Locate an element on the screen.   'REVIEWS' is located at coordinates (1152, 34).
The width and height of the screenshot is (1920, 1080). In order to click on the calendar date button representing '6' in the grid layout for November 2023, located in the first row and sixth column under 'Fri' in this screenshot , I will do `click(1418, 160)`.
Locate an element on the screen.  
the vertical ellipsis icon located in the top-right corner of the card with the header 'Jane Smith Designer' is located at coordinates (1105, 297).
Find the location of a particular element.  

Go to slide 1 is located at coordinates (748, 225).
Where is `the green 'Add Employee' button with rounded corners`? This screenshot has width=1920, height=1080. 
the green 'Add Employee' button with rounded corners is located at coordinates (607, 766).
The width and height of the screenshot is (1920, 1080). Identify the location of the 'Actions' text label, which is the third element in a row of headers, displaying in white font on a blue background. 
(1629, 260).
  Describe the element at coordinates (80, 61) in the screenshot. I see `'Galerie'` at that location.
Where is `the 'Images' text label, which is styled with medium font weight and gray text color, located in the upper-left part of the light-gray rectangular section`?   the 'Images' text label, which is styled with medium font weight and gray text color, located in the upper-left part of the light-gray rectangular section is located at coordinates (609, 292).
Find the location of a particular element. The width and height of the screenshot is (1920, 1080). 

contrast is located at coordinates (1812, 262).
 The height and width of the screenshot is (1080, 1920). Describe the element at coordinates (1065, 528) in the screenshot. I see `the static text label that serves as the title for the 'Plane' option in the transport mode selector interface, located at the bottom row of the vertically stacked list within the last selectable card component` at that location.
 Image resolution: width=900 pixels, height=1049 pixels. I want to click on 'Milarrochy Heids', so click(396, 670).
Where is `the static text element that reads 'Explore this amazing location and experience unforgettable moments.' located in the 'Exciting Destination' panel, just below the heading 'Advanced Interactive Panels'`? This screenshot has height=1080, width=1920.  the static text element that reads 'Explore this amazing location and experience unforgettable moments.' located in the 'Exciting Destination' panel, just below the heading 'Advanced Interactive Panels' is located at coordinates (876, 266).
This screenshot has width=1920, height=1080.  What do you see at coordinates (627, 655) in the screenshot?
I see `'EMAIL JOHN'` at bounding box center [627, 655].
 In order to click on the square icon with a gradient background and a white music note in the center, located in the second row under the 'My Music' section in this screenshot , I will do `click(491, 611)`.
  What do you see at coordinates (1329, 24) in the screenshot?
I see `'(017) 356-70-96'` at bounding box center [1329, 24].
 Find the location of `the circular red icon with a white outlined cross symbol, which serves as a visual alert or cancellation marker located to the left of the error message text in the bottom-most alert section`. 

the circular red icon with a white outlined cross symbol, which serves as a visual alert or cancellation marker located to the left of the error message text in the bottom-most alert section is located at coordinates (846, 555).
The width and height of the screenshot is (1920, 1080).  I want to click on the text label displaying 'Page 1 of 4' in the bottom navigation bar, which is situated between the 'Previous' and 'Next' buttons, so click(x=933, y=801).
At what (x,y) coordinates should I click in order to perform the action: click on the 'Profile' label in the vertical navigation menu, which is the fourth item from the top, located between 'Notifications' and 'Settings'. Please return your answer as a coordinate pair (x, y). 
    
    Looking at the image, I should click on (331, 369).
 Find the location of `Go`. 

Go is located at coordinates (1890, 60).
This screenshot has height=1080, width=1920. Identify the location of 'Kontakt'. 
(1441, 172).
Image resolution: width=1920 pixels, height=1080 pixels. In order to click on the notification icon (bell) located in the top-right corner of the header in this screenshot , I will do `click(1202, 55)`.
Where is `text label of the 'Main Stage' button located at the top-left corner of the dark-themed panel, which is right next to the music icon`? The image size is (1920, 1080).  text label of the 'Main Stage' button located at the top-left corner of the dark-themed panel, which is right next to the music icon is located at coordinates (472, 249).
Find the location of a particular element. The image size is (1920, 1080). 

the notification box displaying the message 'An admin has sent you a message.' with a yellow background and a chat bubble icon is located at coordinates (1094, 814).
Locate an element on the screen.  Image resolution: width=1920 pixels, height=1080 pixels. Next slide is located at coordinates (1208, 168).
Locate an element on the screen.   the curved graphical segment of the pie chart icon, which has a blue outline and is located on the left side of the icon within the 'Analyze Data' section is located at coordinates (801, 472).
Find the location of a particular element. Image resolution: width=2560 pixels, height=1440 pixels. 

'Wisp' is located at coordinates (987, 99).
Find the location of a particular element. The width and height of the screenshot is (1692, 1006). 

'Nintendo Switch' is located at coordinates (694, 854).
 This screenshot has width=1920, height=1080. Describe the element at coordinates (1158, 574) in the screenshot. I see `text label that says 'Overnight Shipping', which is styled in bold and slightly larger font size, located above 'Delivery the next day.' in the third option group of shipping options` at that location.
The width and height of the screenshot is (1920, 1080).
_ _ _
**What you are asked to do**
Rewrite the lines from the line with "so click(x=933, y=801)." to the line with "(1441, 172).", changing "Profile" to "Account" and leaving everything else as it is.

**Answer in full**
The width and height of the screenshot is (1920, 1080).  I want to click on the text label displaying 'Page 1 of 4' in the bottom navigation bar, which is situated between the 'Previous' and 'Next' buttons, so click(x=933, y=801).
At what (x,y) coordinates should I click in order to perform the action: click on the 'Account' label in the vertical navigation menu, which is the fourth item from the top, located between 'Notifications' and 'Settings'. Please return your answer as a coordinate pair (x, y). 
    
    Looking at the image, I should click on (331, 369).
 Find the location of `Go`. 

Go is located at coordinates (1890, 60).
This screenshot has height=1080, width=1920. Identify the location of 'Kontakt'. 
(1441, 172).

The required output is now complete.